Crediti
Anno: 2022
Sito: Italia - L'Aquila (AQ)
Committente: Comune dell'Aquila
Programma: Edificio per lo Sport - 610 mq
Budget: 1.196.998 €
Status: Cantiere
Team: Capogruppo: IS srl - Architettonico: Dunamis Architettura - Strutture e Impianti: IS srl - Collaboratori: Francesca Palmerini, Debora Emili, Simona Santarelli, Ailar Sajjadi - Immagini: Mograph Studio
Il progetto per la Cittadella dello Sport di L’Aquila nasce dall’esigenza del Comune di dotarsi di un impianto sportivo polivalente capace di ospitare discipline differenti, promuovendo al tempo stesso socialità e inclusione. L’intervento si inserisce all’interno del tessuto urbano del Progetto C.A.S.E. della frazione di Roio, recuperando un’area già urbanizzata e restituendole nuova vita attraverso lo sport e la cultura.
In coerenza con gli obiettivi del PNRR, il progetto non si limita a creare uno spazio per l’attività fisica, ma ambisce a generare un luogo pubblico integrato, dove le relazioni sociali e le contaminazioni culturali trovano terreno fertile.
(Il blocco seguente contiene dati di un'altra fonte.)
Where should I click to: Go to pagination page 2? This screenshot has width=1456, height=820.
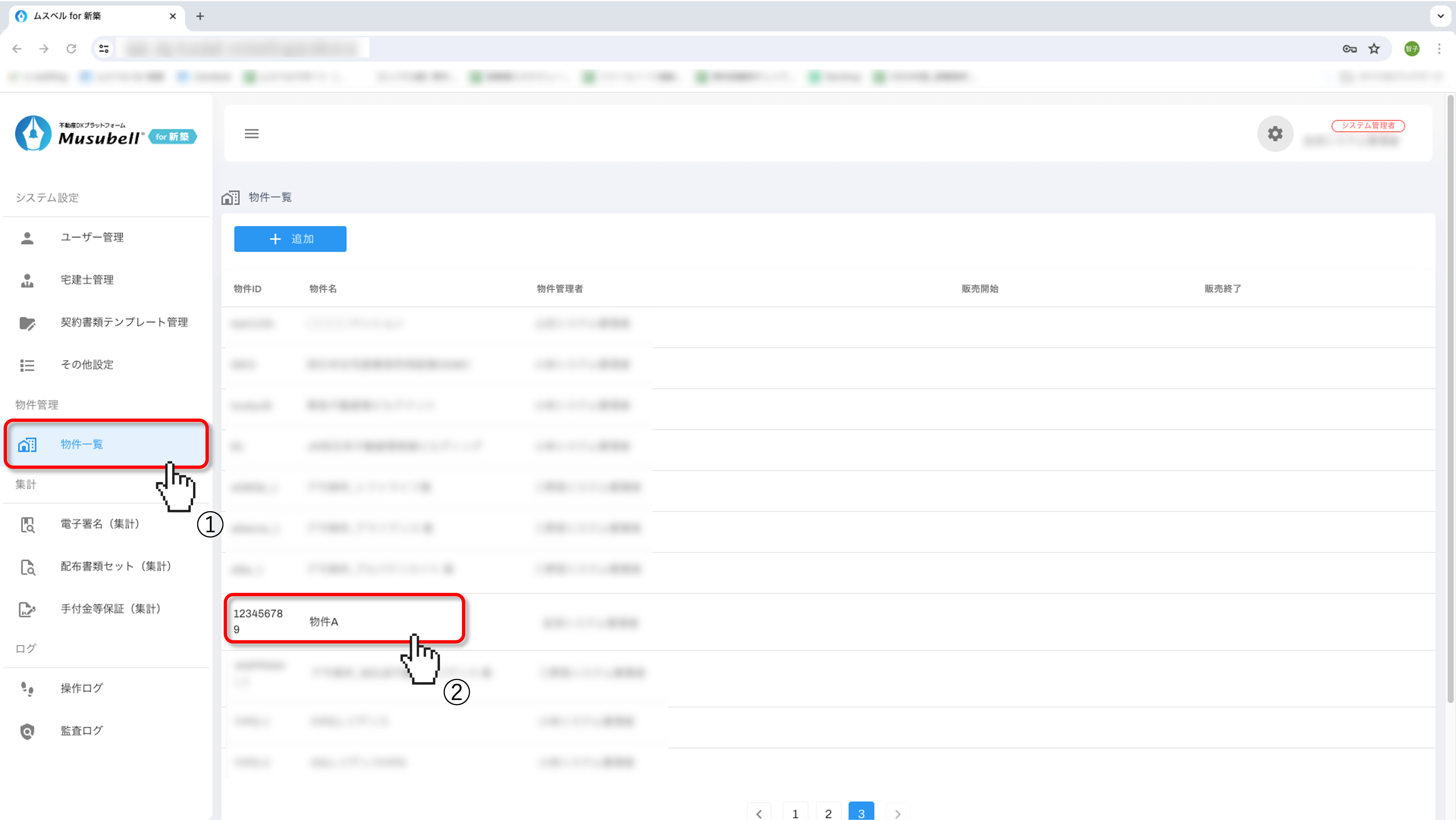pyautogui.click(x=828, y=813)
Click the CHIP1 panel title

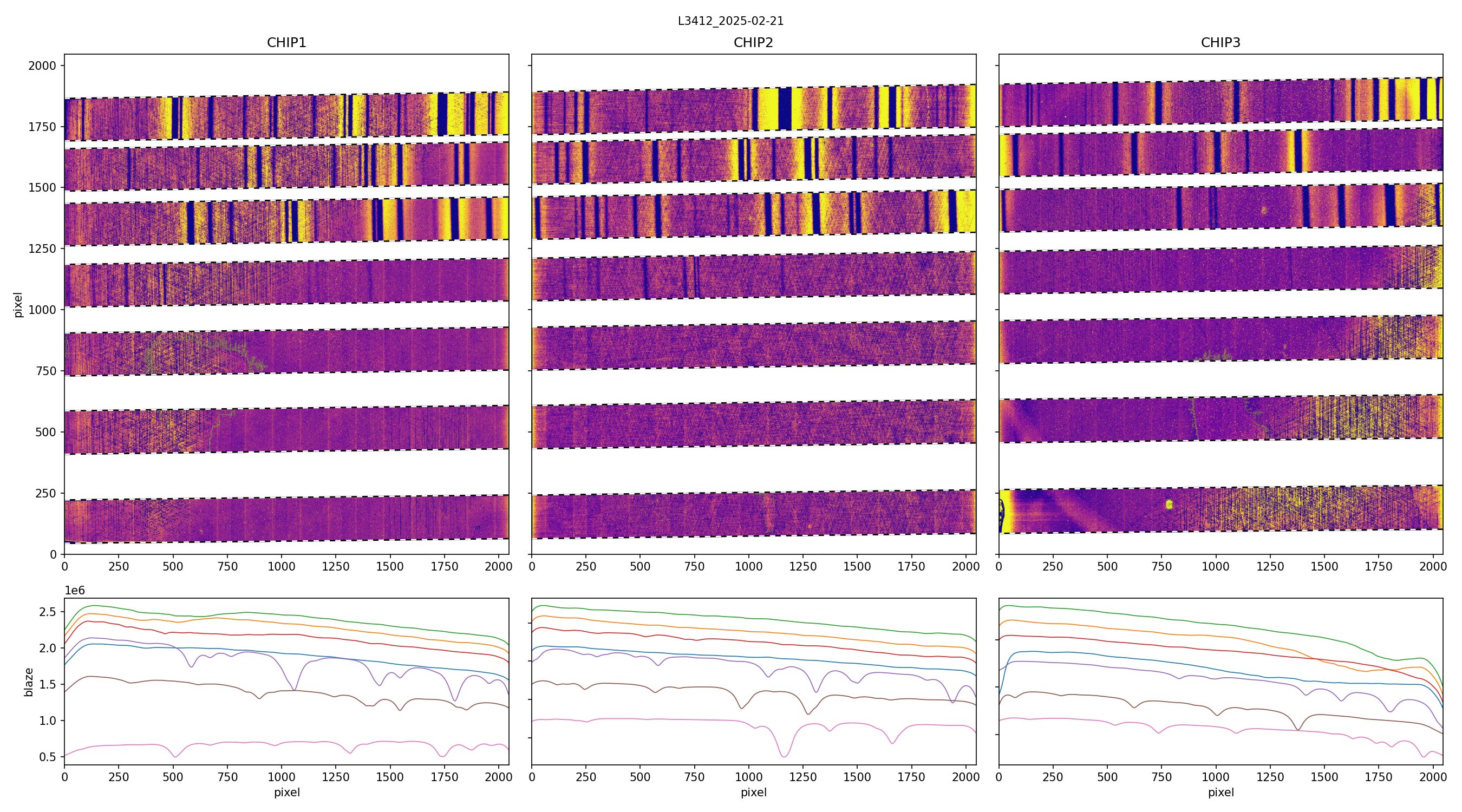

Il nuovo edificio si presenta come un volume compatto e lineare, aperto verso valle, caratterizzato da un lungo shed che, come una lama di luce, mette in relazione lo spazio interno con il paesaggio e richiama all’esterno la presenza delle tribune. La sua architettura, pur nella essenzialità dei materiali e delle forme, assume una valenza simbolica nel contesto del Progetto C.A.S.E., segnalandosi come presidio sociale e punto di riferimento per la comunità.
Il cuore funzionale dell’impianto è rappresentato dalla sala polivalente interna, attorno alla quale si organizzano le tribune su due livelli, i percorsi di distribuzione e gli spazi di servizio. L’ingresso principale conduce direttamente nel cuore dell’edificio e un percorso longitudinale affianca l’area destinata alle attività sportive, separando il pubblico dagli atleti e conducendo agli spazi accessori e al connettivo verticale. Al livello superiore trova posto una seconda tribuna, che arricchisce l’esperienza collettiva e rafforza il carattere inclusivo dell’impianto. Tutti gli ambienti sono stati concepiti con un approccio dinamico e trasformabile: le attrezzature possono essere montate e smontate con facilità, permettendo di ospitare discipline diverse e adattarsi a esigenze sempre nuove. L’edificio diventa così un polo sportivo flessibile e aperto, pensato per accogliere persone di età, interessi e abilità differenti.
La Cittadella dello Sport si configura come un’architettura al servizio della comunità, capace di intrecciare funzionalità ed espressività, sport e cultura, tempo libero e inclusione. Un progetto che restituisce centralità a un luogo periferico e che ribadisce il valore dello sport come strumento di coesione sociale e rigenerazione urbana.